Your goal:
No picture should appear in the copy. Transcribe exactly, and only, the lines from the one with "Click the Импортировать button" through the last line of the data below.

Dataset entries
┌────────
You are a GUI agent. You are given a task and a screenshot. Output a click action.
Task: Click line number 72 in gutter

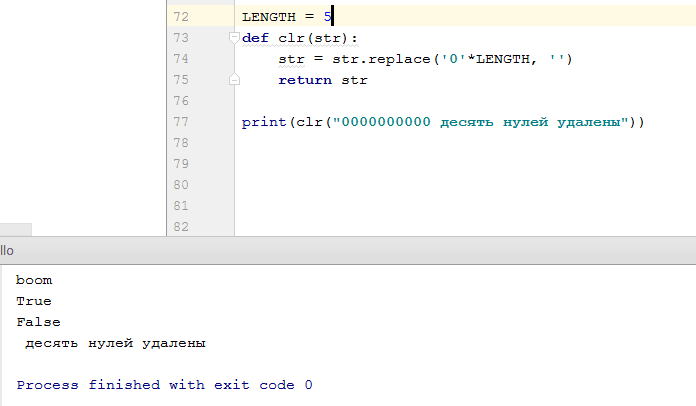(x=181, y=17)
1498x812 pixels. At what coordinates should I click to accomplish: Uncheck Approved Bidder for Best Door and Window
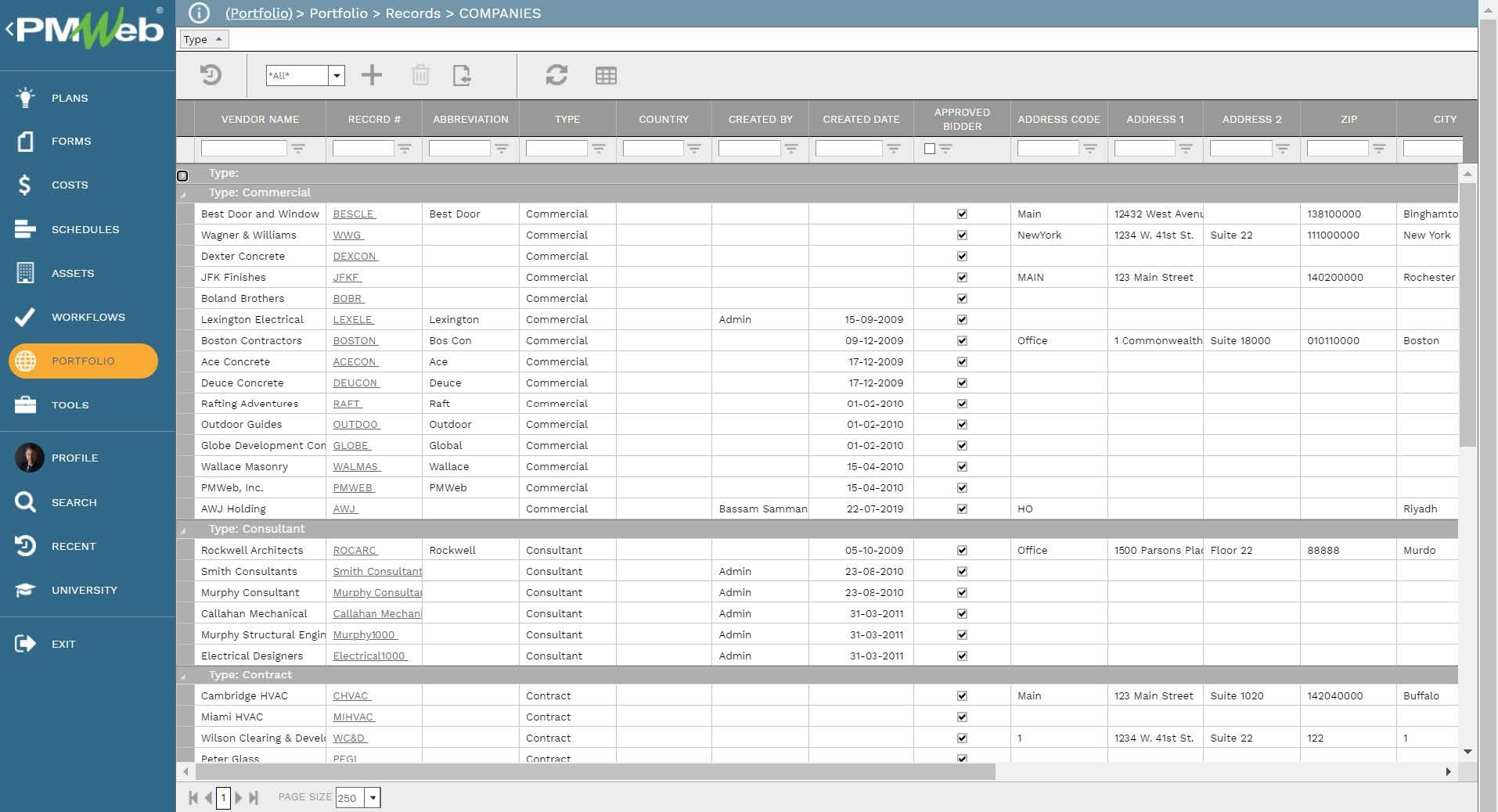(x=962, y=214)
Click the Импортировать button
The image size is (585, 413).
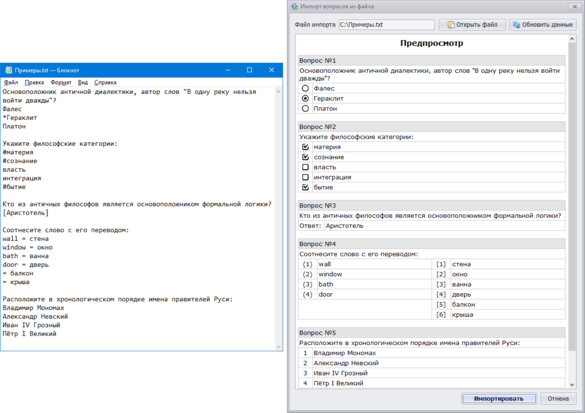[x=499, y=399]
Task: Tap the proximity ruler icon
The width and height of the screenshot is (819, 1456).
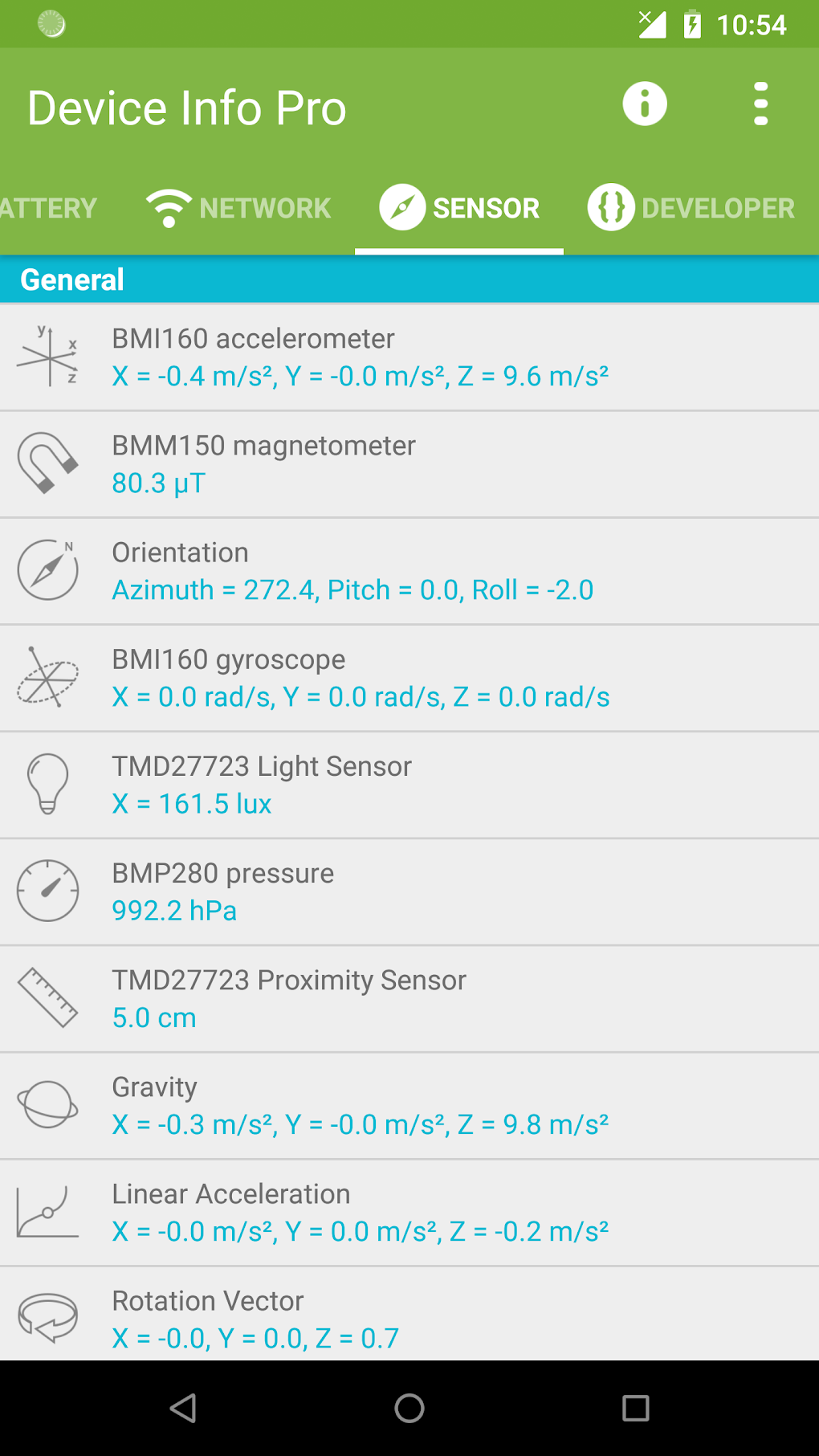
└────────
Exercise answer:
Click the Импортировать button
The image size is (585, 413).
[x=499, y=399]
Task: Tap the proximity ruler icon
The width and height of the screenshot is (819, 1456).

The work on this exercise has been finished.